Seasons changed in the cage. And changed more. I lost track of where I went, how long I was there, who bought and sold me. I never smelled Black Ice again after the outpost on the river’s bank.
One horror after the next, one shock and despair, trapped in fur from the moment I changed that night and lost my kit… And I began to forget.
Some internal defense reaction took my brain, made it less shifter, more total fox, breaking down the facts and feelings into pure and primal. My suffering raged on, while I gradually failed to put names to it. I no longer wished to die, only living in my torment from moment to moment—hurting more and more, reasoning less and less. Season by season, forgetting I could be anything more than a tiny, tormented being of fur and cage.
How many winters? How many seasons before the cage opened? Then the lumber camp? Then Tem’s net in the river?
How long before I’d lost who I was?
How long before I really had died after all?
How long since I had set out trying to lead the red foxes back to my silver family with no idea where to go? Only to open my eyes and find myself crying because I remembered everything?
I remembered every joy, every pain. I understood why I had responded to Demik’s touch and latched on to him as a safe, loving place: a familiar embrace in a storm of hurt. I understood why I’d had the longing for being someone’s mate again—taking Mej for what he presented. I understood that the red foxes had never needed me at all. I had nee
ded them. Now, I had let them down. I remembered and cried for what I would never get back, what I could surely never forget again, what would haunt me for the rest of my winters.
And I wept for Demik’s arms around me, giving me safety in his embrace. Yet I still did not understand how it happened.
For months we had traveled in fur—searching, hunting, remembering. Then the snow closed in, the whiteout, the blizzard. And … the wolf? I looked up, my face streaked with tears, Demik stroking my hair.
The den was a tepee in the style that Ondrog had made, not a fox den. At the center was a tiny fire built with stone sides. The smoke trickled out through the hole at the tip of the ceiling, the warmth here melting snow that would otherwise have fallen inside. There was a faint glow to the inside with this light, and greater warmth than merely that. The little tepee was full of people.

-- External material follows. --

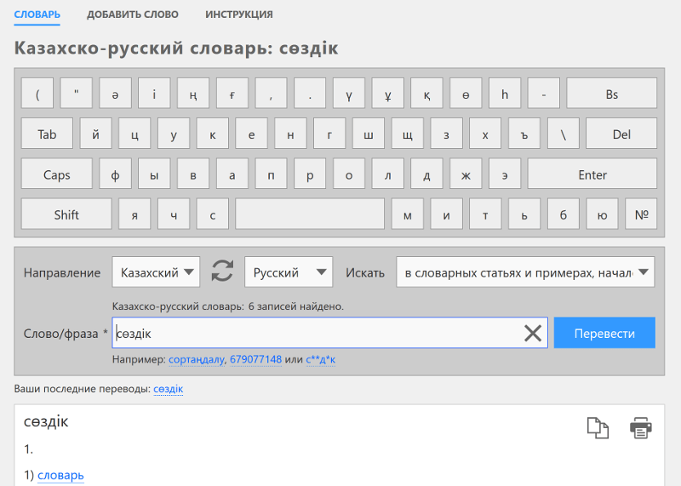Viewport: 681px width, 486px height.
Task: Click the Kazakh letter ә key
Action: (x=115, y=93)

Outside our bundle of sleeping skins, another hand that did not belong to Demik rested on my shoulder. Someone was breathing almost in snores beyond the stone fire.
“Demik?”
“We’re right here.” He kissed my brow.
I turned into him, my back to the hot stone ring. “How did we get here? I thought … we were all in fur?”
“We were.” Not Demik. It was Mej’s sleek voice just over my head. He also lay by the fire, his head beside ours, the rest of him stretched away so he formed one of the sides of a triangle shape with us and others, the fire in the center.
The hand, also belonging to Mej, squeezed my shoulder. “You’ve missed a bit.”
“Summit?” Demik pushed hair behind my ear. “You’ve been asleep.”
I looked to his face, shifting again, and Demik stroked tears from my cheek with his thumb.
“Summit…?”
“I made a terrible mistake.” My voice broke. I pressed my face to his chest. “I’m sorry, Demik. I never should have let any of you follow me. We could have died. I was running from hurt and I had no right to bring anyone else along.”